Wetherspoons (LON: JDW) has reported a 27.6% fall in sales amid new Coronavirus restrictions.
The pub-chain blamed the government for the new restrictions, which it said were “baffling and confusing”.
Chairman Tim Martin called the rules, including the 10 pm curfew and use of face masks when moving inside pubs “a complete muddle.”
“However, the initial regulations, following reopening, introduced on 4 July, were carefully thought through, followed thorough consultation, and were based on solid scientific foundations of social distancing and hygiene,” he added.
“The benefits of the regulatory hyperactivity since then, including the imposition of a curfew, are questionable. “A particular anxiety in the hospitality industry relates to the future timescale for the ending of “temporary” regulations.”
Sales at the group over the month of October “were significantly lower than the previous months, following the imposition of a number of new restrictions, including changes in the tier categories [and] a 10 pm curfew”.

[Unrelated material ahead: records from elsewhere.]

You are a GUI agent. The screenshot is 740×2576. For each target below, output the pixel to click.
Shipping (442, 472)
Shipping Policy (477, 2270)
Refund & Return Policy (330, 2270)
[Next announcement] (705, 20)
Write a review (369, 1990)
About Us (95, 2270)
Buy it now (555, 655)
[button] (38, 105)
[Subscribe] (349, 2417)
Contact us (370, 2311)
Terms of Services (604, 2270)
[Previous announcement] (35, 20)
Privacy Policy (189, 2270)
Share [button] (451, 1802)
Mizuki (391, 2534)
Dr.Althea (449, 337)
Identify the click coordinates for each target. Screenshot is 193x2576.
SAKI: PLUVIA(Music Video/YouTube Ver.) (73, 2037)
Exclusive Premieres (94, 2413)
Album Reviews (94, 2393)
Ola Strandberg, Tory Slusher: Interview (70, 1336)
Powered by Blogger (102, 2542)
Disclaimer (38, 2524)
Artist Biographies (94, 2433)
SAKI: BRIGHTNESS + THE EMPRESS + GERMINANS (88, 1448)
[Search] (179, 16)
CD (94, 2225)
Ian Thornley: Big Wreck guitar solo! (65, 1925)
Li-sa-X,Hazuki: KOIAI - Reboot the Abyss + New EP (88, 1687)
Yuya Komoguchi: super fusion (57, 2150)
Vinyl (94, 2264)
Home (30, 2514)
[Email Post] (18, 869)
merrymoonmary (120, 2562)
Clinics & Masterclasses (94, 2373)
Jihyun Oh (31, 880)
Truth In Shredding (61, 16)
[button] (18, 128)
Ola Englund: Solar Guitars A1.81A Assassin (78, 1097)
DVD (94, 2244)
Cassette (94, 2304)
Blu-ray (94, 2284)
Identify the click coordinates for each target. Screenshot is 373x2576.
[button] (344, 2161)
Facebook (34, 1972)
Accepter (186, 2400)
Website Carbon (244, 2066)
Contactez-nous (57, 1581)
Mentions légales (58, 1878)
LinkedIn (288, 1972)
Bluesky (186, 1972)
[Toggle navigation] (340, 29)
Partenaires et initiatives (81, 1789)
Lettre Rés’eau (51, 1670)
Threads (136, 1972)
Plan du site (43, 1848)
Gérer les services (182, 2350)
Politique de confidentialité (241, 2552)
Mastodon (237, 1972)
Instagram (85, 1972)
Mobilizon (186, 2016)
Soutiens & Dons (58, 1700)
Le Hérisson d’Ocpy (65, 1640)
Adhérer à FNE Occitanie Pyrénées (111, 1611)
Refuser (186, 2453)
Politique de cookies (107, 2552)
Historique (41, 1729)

“The Scottish pubs, in particular, are subject to an extremely onerous tier system which, as has been widely reported, is having a serious effect on trade.”
The current rules under lockdown mean that all of the Wetherspoons pubs across England, Northern Ireland, and the Republic of Ireland are closed.
In October, the group reported a £95m annual loss. Revenues at the group fell by 30.6% to £1.26bn amid lockdown and forced closures as well as one-off costs of £29m on staff costs and equipment.